According to various news reports, the AAA Carolinas Foundation for Traffic Safety has begun broadcasting a 30-second public service announcement video about the dangers of texting while driving. Designed to shock viewers, especially teens, the video will be shown in parts of South Carolina–a state that apparently rated worst in the nation in one survey on texting while driving.
North Carolina law now prohibits texting while driving. Similar legislation has been introduced in South Carolina, but has not been passed yet.
The Pew Internet Project for American Life has released a study showing that last year, 54% of American teens aged 12-17 used text messaging on a daily basis. Girls between the ages of 14 and 17, in particular, sent and received approximately 100 text messages a day. Most parents of teenagers can attest to what the study showed–that teens can become completely absorbed in their text-messaging, oblivious to everything around them.

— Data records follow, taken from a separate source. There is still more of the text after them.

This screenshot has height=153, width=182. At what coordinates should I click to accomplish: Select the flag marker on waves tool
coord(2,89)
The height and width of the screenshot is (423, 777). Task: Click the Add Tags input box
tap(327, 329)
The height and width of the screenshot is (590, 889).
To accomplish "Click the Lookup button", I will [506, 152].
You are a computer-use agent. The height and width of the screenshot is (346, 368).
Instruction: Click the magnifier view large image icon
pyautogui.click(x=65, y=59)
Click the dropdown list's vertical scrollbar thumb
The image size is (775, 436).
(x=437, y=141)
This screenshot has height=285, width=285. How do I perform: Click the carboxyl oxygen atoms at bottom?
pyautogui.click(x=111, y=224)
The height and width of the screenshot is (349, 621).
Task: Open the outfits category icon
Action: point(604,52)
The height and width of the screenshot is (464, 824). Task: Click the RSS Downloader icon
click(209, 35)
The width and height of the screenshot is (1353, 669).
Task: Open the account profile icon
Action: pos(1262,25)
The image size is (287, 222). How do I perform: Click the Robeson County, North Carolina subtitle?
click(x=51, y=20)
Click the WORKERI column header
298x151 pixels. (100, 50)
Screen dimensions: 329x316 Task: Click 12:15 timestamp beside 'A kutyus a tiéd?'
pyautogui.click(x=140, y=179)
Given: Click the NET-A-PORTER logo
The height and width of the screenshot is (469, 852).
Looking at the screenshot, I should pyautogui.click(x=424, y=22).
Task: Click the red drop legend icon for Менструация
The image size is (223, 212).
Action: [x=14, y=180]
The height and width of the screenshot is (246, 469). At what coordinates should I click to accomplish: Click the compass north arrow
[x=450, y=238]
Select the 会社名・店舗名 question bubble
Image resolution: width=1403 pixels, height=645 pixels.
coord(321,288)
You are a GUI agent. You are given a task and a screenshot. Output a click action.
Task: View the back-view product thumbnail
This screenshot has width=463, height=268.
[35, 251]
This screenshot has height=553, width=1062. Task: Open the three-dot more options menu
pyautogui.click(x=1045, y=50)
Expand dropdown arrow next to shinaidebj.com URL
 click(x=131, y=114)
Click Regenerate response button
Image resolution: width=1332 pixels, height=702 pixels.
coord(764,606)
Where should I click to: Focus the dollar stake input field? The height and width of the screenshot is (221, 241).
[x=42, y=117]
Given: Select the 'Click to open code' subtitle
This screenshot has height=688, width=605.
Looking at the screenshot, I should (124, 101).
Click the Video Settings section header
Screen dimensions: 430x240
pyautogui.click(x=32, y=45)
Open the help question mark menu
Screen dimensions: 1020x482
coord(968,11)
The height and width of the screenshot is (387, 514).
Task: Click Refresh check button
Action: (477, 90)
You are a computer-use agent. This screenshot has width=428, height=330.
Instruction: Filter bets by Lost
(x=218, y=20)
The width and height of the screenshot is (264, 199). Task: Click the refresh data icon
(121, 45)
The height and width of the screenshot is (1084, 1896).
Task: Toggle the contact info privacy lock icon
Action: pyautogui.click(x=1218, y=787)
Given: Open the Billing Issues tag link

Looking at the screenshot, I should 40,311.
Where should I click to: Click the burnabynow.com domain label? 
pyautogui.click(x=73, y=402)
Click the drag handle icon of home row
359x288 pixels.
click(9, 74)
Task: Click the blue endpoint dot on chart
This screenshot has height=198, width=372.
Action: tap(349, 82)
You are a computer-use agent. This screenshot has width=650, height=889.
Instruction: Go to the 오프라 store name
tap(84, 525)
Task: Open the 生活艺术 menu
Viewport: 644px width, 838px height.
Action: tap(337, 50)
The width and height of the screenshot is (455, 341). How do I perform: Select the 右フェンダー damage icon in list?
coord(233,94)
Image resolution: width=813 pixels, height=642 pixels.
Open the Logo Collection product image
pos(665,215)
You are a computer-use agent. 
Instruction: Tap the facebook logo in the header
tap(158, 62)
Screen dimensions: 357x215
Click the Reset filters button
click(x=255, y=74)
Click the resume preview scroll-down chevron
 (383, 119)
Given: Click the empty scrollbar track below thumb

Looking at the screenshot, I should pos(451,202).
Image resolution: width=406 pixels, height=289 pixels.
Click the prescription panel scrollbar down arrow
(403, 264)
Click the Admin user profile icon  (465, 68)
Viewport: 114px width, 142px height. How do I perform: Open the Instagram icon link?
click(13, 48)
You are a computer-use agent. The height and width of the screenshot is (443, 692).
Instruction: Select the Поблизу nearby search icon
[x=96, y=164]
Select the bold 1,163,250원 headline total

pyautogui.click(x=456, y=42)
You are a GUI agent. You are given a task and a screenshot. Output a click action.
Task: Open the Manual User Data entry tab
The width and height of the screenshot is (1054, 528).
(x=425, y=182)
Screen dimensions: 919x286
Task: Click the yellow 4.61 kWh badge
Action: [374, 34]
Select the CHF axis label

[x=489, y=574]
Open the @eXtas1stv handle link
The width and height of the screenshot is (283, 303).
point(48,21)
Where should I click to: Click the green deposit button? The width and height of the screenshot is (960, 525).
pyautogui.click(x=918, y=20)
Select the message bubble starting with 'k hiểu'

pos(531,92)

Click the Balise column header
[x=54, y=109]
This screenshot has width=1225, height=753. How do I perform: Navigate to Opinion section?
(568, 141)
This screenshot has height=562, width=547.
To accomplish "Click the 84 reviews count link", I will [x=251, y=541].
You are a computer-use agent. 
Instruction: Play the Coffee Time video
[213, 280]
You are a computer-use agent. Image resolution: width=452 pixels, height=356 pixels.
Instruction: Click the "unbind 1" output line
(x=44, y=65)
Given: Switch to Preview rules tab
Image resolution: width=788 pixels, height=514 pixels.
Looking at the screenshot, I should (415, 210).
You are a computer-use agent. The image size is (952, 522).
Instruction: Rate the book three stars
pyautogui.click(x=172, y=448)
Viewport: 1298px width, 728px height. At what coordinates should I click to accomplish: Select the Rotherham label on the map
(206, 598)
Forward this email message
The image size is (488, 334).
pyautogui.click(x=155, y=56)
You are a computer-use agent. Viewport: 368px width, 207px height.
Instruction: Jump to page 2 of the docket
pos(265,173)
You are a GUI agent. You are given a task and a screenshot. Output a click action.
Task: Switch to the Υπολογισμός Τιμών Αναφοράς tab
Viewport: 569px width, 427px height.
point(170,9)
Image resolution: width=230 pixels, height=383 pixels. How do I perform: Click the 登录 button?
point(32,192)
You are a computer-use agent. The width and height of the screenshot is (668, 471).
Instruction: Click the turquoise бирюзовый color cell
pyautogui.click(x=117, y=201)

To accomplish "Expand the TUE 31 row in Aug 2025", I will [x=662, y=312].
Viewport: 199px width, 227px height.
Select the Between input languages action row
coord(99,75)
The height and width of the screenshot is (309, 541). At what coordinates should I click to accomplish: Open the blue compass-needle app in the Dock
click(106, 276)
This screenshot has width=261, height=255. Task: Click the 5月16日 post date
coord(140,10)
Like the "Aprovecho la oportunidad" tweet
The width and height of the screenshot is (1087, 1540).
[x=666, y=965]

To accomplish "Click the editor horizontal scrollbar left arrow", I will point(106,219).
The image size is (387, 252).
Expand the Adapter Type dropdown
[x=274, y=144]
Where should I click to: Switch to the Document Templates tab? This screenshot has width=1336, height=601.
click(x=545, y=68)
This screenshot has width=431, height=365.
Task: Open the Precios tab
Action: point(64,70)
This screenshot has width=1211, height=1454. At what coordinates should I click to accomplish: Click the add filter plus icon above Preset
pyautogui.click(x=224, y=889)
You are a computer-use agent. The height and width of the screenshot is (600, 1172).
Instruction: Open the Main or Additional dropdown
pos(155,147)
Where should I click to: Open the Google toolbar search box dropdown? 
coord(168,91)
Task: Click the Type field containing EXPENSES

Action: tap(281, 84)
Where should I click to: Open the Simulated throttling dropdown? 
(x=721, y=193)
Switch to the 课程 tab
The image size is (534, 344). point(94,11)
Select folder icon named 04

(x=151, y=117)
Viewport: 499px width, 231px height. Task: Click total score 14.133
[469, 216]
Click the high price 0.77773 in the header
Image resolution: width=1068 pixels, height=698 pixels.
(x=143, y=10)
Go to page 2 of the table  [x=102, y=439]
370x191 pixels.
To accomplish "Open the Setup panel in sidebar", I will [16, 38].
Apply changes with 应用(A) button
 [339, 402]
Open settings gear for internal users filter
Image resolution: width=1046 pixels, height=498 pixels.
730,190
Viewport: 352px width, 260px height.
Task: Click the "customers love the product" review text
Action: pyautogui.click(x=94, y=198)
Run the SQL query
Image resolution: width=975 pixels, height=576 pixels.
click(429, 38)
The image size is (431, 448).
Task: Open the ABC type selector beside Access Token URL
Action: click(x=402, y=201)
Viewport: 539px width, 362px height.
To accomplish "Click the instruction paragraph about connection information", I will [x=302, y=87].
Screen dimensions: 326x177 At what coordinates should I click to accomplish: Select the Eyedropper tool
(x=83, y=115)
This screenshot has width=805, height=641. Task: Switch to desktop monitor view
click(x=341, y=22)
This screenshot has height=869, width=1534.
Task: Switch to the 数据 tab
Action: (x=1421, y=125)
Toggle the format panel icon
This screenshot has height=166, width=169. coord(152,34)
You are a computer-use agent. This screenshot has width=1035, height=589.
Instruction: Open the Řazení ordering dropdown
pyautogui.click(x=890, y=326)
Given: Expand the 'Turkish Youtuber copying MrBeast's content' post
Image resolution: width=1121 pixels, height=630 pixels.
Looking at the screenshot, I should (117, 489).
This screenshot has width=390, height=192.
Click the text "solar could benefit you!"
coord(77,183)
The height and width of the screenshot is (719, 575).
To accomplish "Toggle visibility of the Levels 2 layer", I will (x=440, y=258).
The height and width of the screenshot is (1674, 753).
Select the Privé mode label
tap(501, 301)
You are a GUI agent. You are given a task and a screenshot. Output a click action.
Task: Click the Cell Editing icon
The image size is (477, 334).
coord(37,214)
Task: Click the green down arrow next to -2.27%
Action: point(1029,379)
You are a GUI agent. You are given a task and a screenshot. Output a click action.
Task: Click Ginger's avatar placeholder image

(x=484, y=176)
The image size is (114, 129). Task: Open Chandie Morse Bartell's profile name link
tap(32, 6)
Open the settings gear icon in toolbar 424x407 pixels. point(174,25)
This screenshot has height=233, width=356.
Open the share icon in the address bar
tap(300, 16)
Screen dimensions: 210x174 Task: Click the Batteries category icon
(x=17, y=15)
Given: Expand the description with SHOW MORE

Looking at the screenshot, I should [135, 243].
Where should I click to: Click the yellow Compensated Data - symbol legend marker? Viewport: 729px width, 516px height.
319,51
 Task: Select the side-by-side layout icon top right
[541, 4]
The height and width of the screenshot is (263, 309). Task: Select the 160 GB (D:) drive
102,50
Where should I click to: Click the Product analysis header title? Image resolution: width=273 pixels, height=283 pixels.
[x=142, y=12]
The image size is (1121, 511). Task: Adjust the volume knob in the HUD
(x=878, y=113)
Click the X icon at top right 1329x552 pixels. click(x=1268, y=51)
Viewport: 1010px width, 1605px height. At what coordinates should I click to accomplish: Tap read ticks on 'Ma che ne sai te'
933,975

The dangers of texting while driving are very real. In response, the AAA video message directed at South Carolina teens is apparently quite graphic. (A longer version of it, produced by a police department in Wales, was used to deter texting while driving in Great Britain.) It aims to drive home, in an emotional way, the fact that a device that teens may see as an intrinsic part of their daily activities, a source of fun and a way to connect with friends, must not be allowed to lead to injuries to the teens themselves, or to others who may share the road with teen drivers.
The attorneys at Lee & Smith have represented people injured car accidents in both North and South Carolina. If you or someone you love have been injured in such an accident, please contact us by phone or email for a free consultation regarding your case.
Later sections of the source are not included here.